■ Listed entries
------------------------------

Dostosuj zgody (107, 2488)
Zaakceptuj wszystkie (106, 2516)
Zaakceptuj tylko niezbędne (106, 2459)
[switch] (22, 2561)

------------------------------

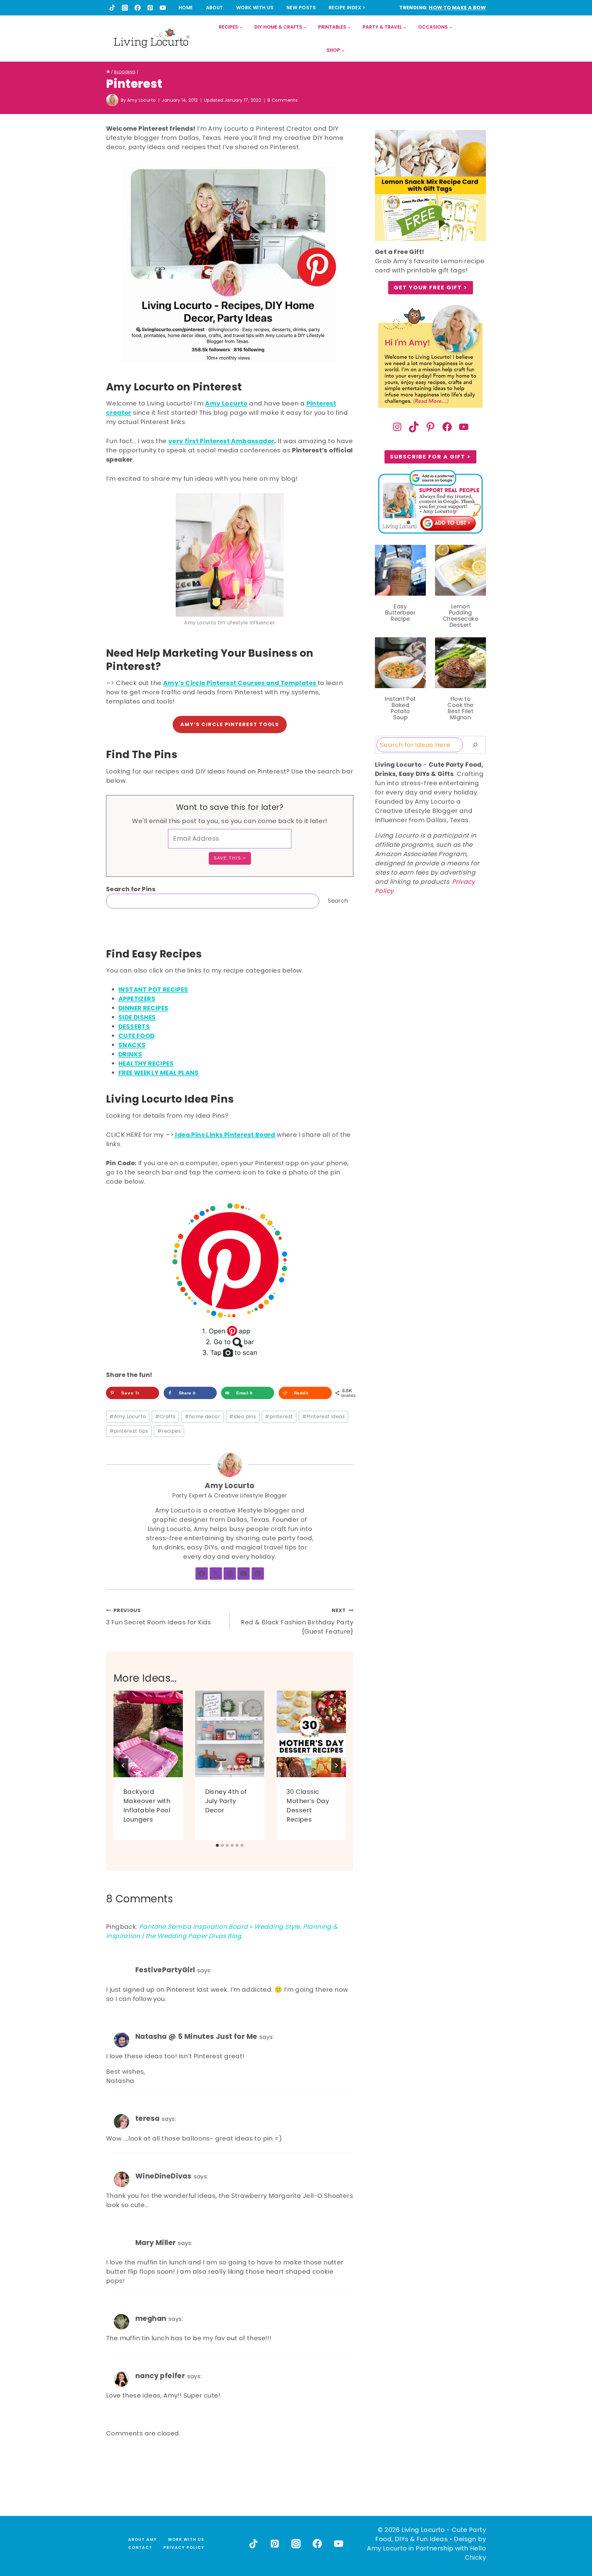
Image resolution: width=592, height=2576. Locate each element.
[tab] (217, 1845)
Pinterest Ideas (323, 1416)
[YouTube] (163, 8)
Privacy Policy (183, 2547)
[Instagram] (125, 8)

------------------------------

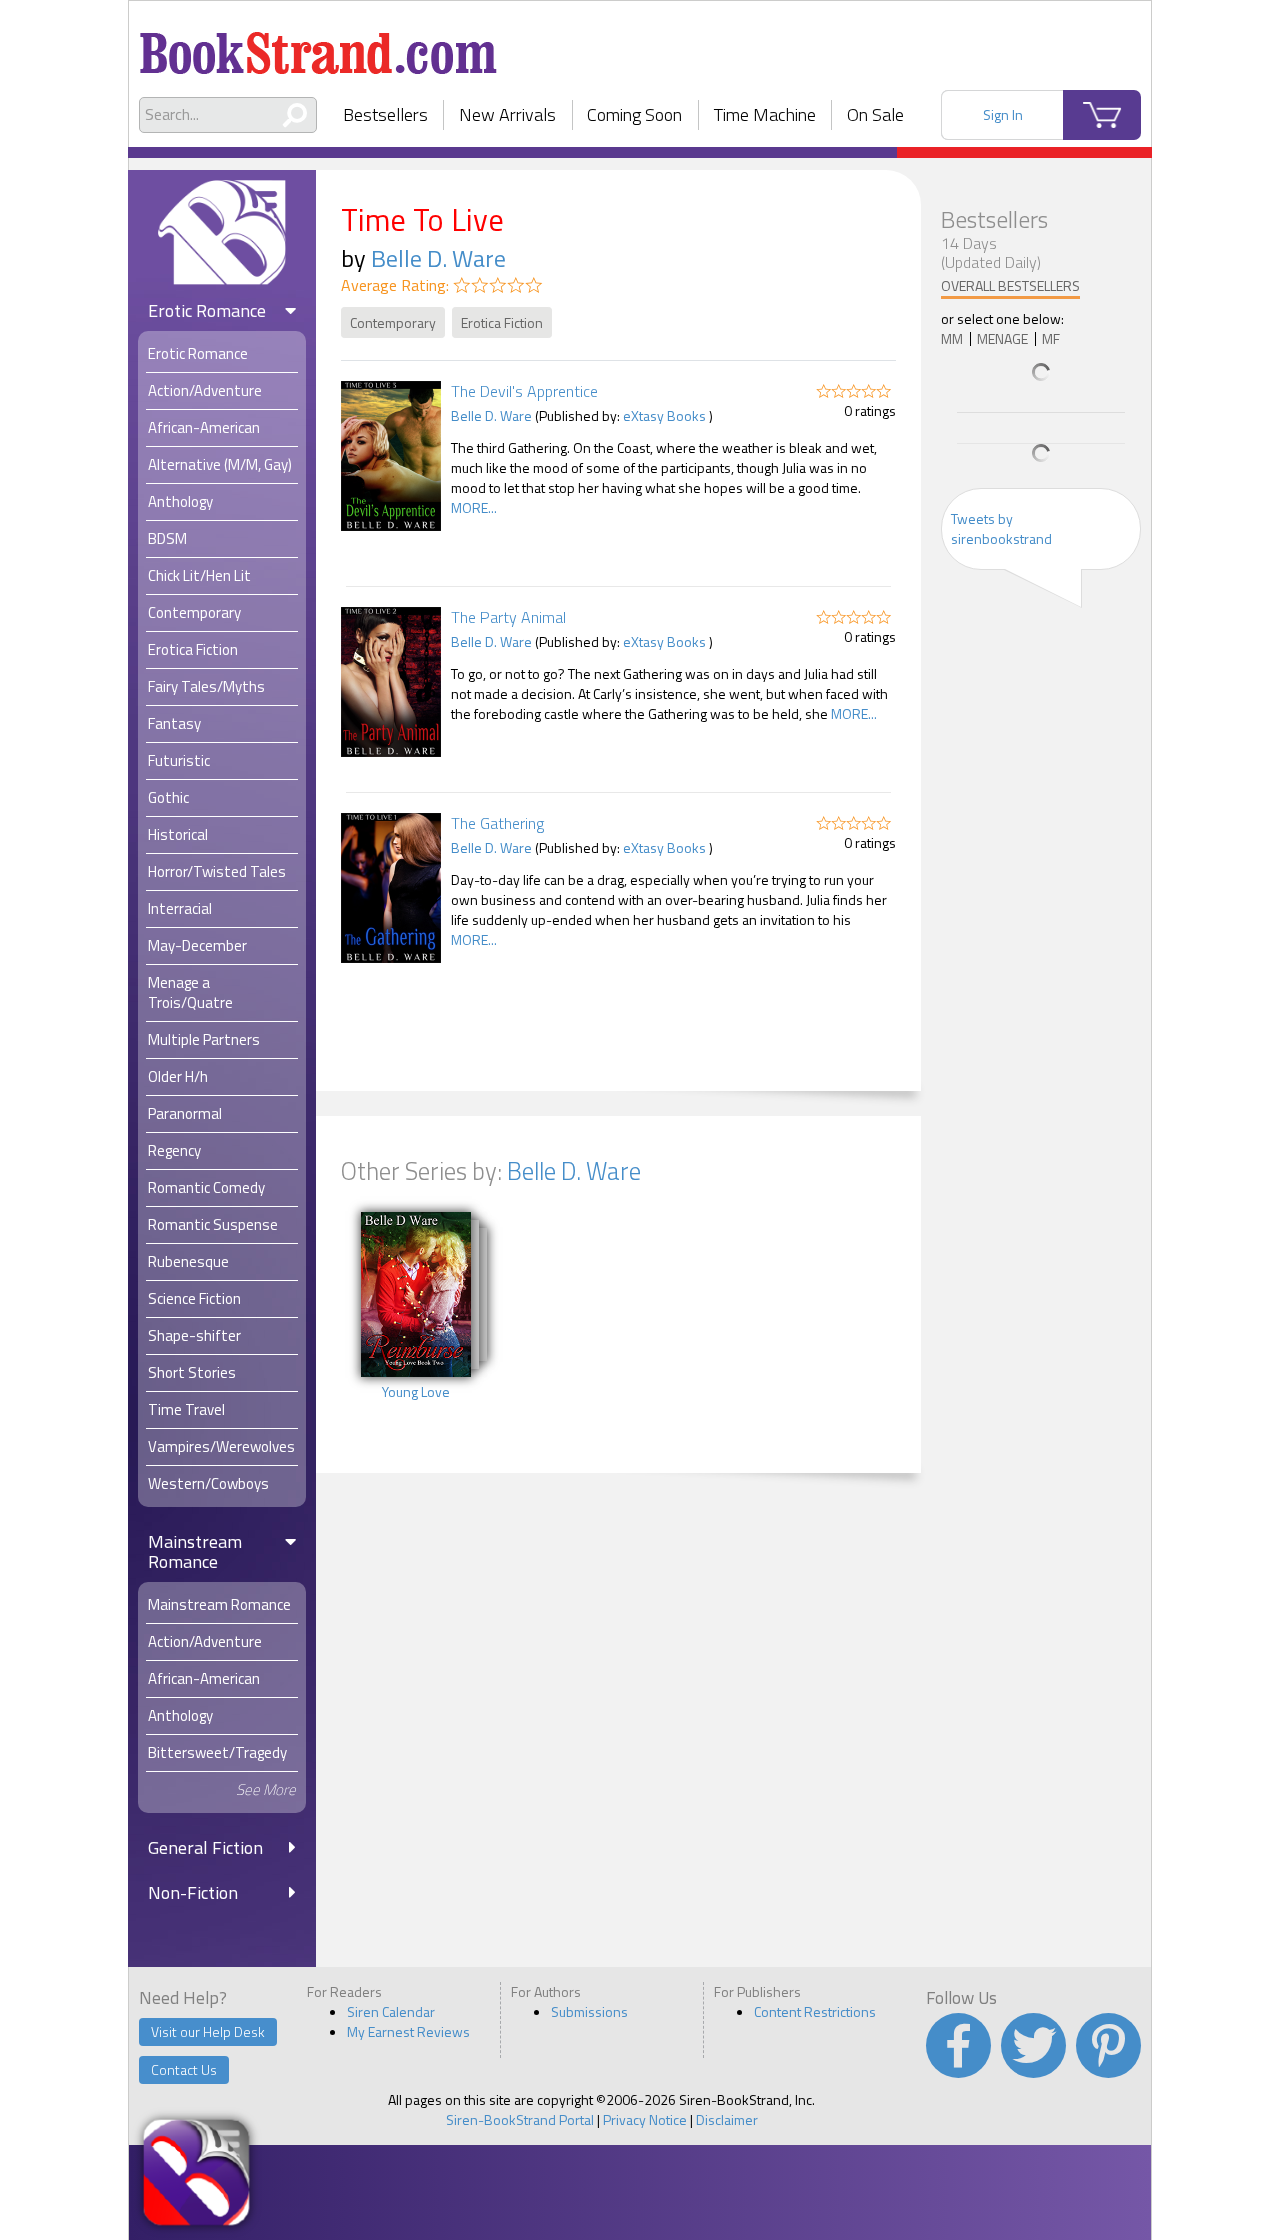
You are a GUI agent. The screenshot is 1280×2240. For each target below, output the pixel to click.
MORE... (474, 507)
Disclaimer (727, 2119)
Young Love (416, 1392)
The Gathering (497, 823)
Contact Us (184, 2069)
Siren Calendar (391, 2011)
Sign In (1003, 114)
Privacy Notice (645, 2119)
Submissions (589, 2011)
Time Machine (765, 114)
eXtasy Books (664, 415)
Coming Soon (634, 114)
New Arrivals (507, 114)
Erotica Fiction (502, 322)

------------------------------

■ What to produce
Say how many lines in the records hold the string "each", please, and add no other words.

■ Solution for this exercise
2